Abstract
Inverted duplicated DNA sequences are a common feature of structural variants (SVs) and copy number variants (CNVs). Analysis of CNVs containing inverted duplicated DNA sequences using nanopore sequencing identified recurrent aberrant behavior characterized by low confidence, incorrect and missed base calls. Inverted duplicate DNA sequences in both yeast and human samples were observed to have systematic elevation in the electrical current detected at the nanopore, increased translocation rates and decreased sampling rates. The coincidence of inverted duplicated DNA sequences with dramatically reduced sequencing accuracy and an increased translocation rate suggests that secondary DNA structures may interfere with the dynamics of transit of the DNA through the nanopore.
INTRODUCTION
Advances in DNA sequencing have led to a greater understanding of the role structural variants play in disease (1–3) and evolution (4). However, high-throughput short read DNA sequencing faces intrinsic challenges in identifying complex structural variants. A variety of computational methods use sequence read depth, split and discordant reads to identify structural variants from short read DNA sequencing. However, these methods are uninformative in low complexity and repetitive regions of the genome (2,5,6). Long-read DNA sequencing can potentially overcome these technical limitations by generating reads of 10–100 kb in length that enable unambiguous resolution of contiguous DNA sequences (7–9). Nanopore sequencing, developed by Oxford-Nanopore Technologies (ONT), entails a sequencing pore that translocates DNA or RNA across a membrane and sensors that measure changes in ionic current during the translocation. The electrical signals are subsequently converted into base-called sequences using a machine-learning base-caller (8,10). The very long sequence reads that can be generated using this technology has proven invaluable for identifying many types of structural variants (SVs), such as translocations, tandem duplications and simple inversions which are difficult to identify using short-read sequencing alone (11,12).

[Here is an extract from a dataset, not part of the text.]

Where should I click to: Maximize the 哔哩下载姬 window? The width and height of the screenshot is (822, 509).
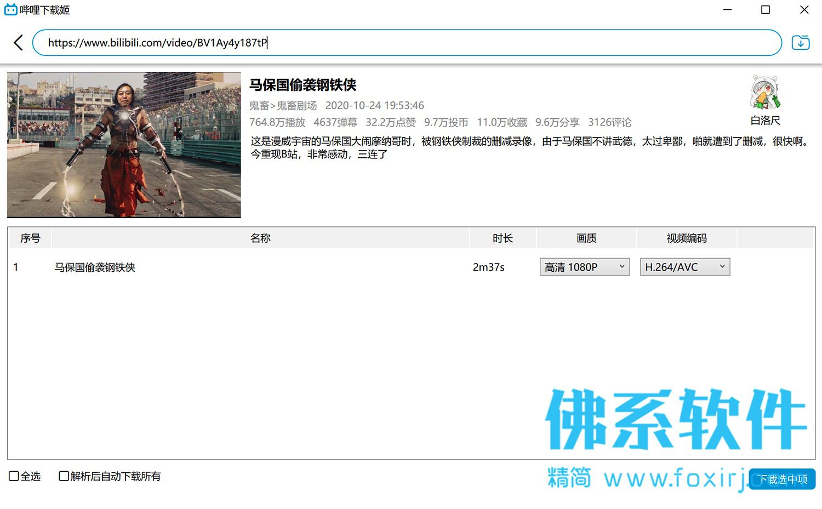point(766,10)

Inverted duplicated DNA sequences are found in a variety of different classes of copy-number variants (CNVs) in which duplicated regions are oriented in opposite directions with a junction between them (Figure 1A) (13). Inverted duplications can include several distinct CNVs including inverted tandem duplications as well as more complex CNVs such as duplicate–triplicate/inversion–duplicate (DUP–TRP/INV–DUP) (3), duplicate–normal–duplicate (DUP–NML–DUP) (14) and origin dependent inverted repeat amplification (ODIRA), which result in a triplication wherein the internal copy is inverted (15). Inverted duplications have been identified as playing a role in adaptation and evolution (15,16) and have been associated with human pathologies and diseases (17,18). Recently Newman et al. (14) used Illumina sequencing on a human cohort of 112 people with CNVs and found ∼9% (11/119) of CNVs identified had inversions. As not all CNVs were able to be identified, this represents a conservative lower bound on their frequency. In our recent study of de novo CNVs in the yeast genome (16), ∼37% (14/38) of CNV breakpoints had inverted duplicated sequence, but at some loci as many as 89% of CNVs contained inverted duplicate sequence.
Figure 1.
Schematic of a long-read sequence generated using nanopore sequencing that spans two inverted duplicate junctions. This example shows a single read spanning a known CNV containing a triplication that comprises two inverted duplications (A). The hypothesized structure based on the alignment of Illumina sequencing reads to the reference genome (16) (B). The predicted inverted duplicate junctions (16) are denoted with two vertical red lines. A rolling 1000-base window median phred score is calculated for the read (C). The low-phred scoring regions begin at the predicted junction (points 1, 3) and recovers after a distance similar to the length of the preceding normal quality region (2). An analysis of the raw current generated by the nanopore during the translocation of the DNA molecule shows a substantial uplift in current co-occurs around the low-phred scoring regions and the junction between inverted duplicated sequence (D). We find that the mean sample rate per nucleotide for these uplifted regions is also significantly lower than that observed for the normal quality region (E).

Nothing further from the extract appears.